Sometimes I would follow the priests to out-stations or villages to celebrate Mass. The walking or crossing rivers or even long drives didn’t bother me, I was so happy doing so. I would encourage my friends, Catholic and non-Catholic alike to take part in Mass animation, in organizing activities, in volunteering for work around campus, to take the lead when the need arose. Thus they would share their gifts and talents with others. I was always a friend encouraging others to be good and to do good. Sometimes I’d laugh at myself because life before Don Bosco was a selfish one but here I was loving strangers and wishing them nothing but the best. From being such a gloomy, boring person, I had grown to be a very lively and joyous person. This new girl and the new attitude amazed me. The Salesians were helping me grow. I couldn’t believe what was happening to me. Don Bosco had taught me how to live and how to love.
Being a young person has a lot of challenges as we struggle to figure out what to be influenced by. It’s the peak years of one’s life. One may be affected by social standings; the need to fit in, family situations, peer pressure in school, where to live, unemployment, social media trends, are just a few. But if you allow the grace of God to be your safe haven, you will experience contentment and satisfaction in life. God didn’t promise a perfect life on earth nor does he expect perfection from you. He just wants you to come as you are. He knows you as he is your Creator. You may think that your past is so dark and that you don’t deserve the ‘Light’ but God wants to be your only ‘Light’. Your past will not keep you bound unless you allow it to. Every day presents an opportunity to seek God’s forgiveness because his love for you is strong and constant. Change is possible if you humble yourself and allow God to work in you. When you are at your weakest point, God’s grace is perfected in you. I had totally forgotten I had a past like this, until I was asked to do a video sharing on Youth Alive on the Gospel passage of John 10: 11-18. I smiled and shared my story for the first time in 4 years.

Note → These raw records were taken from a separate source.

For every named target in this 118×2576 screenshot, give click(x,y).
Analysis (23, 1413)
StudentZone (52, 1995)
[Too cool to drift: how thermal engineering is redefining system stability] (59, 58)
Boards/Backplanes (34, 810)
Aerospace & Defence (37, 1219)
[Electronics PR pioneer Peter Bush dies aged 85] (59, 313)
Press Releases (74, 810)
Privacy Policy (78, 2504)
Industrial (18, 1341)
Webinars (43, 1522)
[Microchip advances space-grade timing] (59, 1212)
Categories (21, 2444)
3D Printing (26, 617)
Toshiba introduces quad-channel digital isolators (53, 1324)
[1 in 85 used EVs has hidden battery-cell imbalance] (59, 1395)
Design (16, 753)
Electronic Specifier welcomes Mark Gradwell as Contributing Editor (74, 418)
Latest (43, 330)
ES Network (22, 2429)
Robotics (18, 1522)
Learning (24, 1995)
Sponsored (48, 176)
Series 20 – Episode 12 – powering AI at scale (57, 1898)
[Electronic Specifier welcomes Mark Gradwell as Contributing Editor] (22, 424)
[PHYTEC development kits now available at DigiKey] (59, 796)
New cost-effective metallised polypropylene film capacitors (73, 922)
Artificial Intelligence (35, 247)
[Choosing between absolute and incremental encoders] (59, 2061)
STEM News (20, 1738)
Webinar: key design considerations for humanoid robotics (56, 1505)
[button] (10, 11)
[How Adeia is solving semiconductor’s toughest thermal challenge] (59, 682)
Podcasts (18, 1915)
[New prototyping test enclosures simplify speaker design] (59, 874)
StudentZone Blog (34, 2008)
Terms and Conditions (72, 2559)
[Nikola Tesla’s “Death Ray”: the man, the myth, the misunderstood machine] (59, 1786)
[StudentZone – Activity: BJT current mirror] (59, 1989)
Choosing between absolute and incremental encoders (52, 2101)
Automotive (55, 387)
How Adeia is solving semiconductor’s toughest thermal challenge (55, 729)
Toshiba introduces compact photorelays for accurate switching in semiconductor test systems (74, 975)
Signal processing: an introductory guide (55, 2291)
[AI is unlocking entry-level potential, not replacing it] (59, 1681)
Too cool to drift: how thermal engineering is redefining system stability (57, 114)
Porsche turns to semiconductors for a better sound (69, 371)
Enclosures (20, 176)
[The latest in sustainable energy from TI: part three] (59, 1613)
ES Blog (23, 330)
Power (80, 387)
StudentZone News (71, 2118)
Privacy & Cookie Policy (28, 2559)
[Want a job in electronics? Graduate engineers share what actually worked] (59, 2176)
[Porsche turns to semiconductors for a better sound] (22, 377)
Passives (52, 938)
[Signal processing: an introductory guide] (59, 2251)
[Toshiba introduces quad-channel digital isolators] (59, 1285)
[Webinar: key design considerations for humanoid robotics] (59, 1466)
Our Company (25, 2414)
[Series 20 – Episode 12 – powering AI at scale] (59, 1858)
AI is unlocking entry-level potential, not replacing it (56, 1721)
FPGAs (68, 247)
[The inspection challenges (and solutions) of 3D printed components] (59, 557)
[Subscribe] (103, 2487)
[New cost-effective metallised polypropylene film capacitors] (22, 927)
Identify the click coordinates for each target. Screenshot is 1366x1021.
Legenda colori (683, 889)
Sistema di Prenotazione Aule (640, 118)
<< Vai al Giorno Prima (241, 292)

Indeed, he is the Good Shepherd and he has saved me and brought me back to his flock before it was too late. I owe the Salesian Mission my life. St. John Bosco is my role model, and the Salesians are like my other set of parents. I hope one day I will be somewhere in the world as a Salesian missionary too, helping other young people reach their potential. I can’t wait for more opportunities to reach out to more young people because my dear boys and girls, YOU MATTER. In fact God is searching for young people like you to send as well. Will you humble yourself, allow change and be the one he sends?